OutPower

Victory Trainee Secures Position with South African political party COPE

Roché Kester (top row, third to the left) poses with her group during the mock campaign exercise at South Africa’s political training.

Congress of the People (COPE), one of South Africa’s more progressive opposition parties, has hired Victory Institute trainee, Roché Kester, to join the communications department in their parliamentary office in Cape Town. Roché participated in our political leadership training in South Africa from February 2017 -August 2017.

Kester recalls the opportunity arising through COPE’s visit to the final training module in August 2017. Their deputy secretary general, Deidre Carter, approached one of Kester’s fellow trainees, Jabu Tugwana, who referred Roché to the opportunity to work as a communications and media correspondent due to the high-level skills that she displayed as the communications director of the training module’s “mock campaign”. Kester applied in December 2017, went through a grueling interview in February 2018, and was offered the job the following week.

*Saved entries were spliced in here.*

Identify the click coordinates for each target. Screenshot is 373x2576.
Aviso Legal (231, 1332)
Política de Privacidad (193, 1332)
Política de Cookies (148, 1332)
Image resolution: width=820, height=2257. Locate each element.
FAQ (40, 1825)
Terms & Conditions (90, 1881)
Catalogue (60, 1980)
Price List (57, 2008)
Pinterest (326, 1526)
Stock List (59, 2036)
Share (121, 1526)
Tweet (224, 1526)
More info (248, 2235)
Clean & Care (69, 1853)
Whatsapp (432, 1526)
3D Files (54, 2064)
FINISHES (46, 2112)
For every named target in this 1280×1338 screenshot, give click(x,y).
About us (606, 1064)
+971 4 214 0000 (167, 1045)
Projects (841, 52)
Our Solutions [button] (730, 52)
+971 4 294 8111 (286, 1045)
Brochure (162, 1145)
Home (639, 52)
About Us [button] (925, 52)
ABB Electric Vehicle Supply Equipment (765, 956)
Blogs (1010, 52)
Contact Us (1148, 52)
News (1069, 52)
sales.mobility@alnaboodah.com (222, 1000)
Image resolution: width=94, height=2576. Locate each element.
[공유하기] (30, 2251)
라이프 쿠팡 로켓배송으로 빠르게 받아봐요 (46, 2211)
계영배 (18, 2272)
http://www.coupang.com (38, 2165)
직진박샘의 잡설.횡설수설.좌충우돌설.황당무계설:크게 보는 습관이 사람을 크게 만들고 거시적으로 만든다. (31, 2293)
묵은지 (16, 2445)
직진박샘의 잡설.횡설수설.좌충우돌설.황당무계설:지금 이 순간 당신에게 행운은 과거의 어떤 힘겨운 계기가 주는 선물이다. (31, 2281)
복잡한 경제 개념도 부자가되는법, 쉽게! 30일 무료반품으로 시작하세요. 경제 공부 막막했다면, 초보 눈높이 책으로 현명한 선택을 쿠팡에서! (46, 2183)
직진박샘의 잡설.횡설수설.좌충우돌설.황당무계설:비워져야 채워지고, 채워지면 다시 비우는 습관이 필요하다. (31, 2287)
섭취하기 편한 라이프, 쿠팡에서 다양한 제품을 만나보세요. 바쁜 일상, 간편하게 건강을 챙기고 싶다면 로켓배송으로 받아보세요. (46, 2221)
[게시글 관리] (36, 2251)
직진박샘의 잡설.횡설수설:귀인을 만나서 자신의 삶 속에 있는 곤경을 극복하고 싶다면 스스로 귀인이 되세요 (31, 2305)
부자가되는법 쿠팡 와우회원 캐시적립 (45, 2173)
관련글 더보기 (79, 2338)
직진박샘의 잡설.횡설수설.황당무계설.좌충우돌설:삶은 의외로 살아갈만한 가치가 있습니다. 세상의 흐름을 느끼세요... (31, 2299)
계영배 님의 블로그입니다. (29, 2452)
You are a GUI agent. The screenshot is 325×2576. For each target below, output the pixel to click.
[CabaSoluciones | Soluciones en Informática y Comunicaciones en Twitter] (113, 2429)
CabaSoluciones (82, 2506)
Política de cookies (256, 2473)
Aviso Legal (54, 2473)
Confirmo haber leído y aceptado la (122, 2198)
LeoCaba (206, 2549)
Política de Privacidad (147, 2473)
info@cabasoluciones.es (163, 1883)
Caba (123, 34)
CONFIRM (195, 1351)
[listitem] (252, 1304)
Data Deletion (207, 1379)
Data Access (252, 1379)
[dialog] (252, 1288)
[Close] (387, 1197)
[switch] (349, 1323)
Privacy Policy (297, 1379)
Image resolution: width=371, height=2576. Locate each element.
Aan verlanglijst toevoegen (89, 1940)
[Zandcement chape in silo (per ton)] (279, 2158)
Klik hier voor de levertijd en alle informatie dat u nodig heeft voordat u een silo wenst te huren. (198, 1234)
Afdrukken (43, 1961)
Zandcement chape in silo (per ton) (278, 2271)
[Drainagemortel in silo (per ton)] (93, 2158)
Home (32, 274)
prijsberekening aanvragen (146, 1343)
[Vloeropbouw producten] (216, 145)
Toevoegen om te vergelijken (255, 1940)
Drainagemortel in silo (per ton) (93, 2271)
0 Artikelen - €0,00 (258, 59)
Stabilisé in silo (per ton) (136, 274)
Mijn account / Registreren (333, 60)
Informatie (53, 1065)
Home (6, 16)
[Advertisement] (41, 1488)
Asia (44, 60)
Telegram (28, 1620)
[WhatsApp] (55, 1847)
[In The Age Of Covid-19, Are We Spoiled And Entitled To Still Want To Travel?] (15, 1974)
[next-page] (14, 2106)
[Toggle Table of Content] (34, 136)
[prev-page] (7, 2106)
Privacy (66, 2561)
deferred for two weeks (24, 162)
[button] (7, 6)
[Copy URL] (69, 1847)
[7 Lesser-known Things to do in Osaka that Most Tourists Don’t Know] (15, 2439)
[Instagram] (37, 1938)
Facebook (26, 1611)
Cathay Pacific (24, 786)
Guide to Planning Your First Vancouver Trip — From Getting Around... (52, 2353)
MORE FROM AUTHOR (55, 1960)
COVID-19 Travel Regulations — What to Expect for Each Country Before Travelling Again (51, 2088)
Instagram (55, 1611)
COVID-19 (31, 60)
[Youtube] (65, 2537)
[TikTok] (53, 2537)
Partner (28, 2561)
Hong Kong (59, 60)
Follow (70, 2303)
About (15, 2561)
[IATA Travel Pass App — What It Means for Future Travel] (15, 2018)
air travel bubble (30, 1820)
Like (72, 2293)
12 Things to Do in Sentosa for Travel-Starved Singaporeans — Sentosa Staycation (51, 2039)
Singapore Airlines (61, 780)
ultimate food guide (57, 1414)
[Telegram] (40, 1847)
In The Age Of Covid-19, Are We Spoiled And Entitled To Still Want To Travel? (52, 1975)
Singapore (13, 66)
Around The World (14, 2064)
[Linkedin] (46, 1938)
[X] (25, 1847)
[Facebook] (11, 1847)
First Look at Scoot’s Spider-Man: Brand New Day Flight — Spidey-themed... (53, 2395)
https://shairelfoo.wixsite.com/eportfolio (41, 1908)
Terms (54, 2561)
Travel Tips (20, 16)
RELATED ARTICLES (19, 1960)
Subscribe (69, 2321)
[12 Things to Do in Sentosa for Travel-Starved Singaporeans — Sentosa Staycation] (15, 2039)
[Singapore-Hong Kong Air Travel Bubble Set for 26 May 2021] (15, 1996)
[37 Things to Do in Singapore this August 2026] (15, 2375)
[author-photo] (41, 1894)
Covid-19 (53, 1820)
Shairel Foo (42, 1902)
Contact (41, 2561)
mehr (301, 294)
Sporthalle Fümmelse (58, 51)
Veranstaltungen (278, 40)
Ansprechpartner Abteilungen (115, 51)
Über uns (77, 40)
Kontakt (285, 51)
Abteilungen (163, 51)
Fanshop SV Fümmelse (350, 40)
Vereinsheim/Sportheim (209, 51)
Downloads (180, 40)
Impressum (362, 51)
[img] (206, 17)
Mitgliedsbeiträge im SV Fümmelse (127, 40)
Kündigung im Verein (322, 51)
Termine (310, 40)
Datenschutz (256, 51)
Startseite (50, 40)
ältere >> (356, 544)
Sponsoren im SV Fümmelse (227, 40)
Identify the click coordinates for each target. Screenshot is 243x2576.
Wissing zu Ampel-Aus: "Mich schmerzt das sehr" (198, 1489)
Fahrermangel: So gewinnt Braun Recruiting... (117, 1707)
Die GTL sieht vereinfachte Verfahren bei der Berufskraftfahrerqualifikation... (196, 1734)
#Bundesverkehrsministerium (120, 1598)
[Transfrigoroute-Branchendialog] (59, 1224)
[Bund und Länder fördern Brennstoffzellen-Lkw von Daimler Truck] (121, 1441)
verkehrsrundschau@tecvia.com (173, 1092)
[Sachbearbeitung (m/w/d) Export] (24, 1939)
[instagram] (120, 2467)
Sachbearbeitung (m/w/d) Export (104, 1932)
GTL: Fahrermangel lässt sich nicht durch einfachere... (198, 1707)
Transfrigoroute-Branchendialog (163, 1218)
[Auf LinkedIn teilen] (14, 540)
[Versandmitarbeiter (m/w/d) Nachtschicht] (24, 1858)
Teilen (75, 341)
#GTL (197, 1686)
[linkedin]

Roché hopes to streamline the communications of the party, create more visibility, and create positive publicity for COPE. She wants the members of the party to be aware of events and media opportunities and the public to be aware of the positions of the party. She also aims to capitalize on opportunities that speak to the party’s stances and create personalized responses to constituents and enquiries.

Roché cites skills obtained via training with Victory Institute and Triangle Project as helping her succeed in her career. The training’s insight into the details of the political landscape and focus on the government’s operation familiarized Kester with political jargon and party organization. As there are specific ways in which politics is publicized, the training also helped her to strategize for a political party.  The skills she acquired equipped her to think about messaging, personalization, and visibility that otherwise she says she would have had to pick up on the job.

Openly LGBTQ people in visible, public non-elected positions paves the way for more to follow in their footsteps, and for out people to run for office and win elections. In South Africa, where the legalization of same-sex marriage passed in 2006 and support for equality continues to rise, it is important for out people to participate in their democracies to maintain the momentum and make their voices heard. South Africa’s progressive views are also of particular importance within the continent of Africa which tends to trend more conservatively.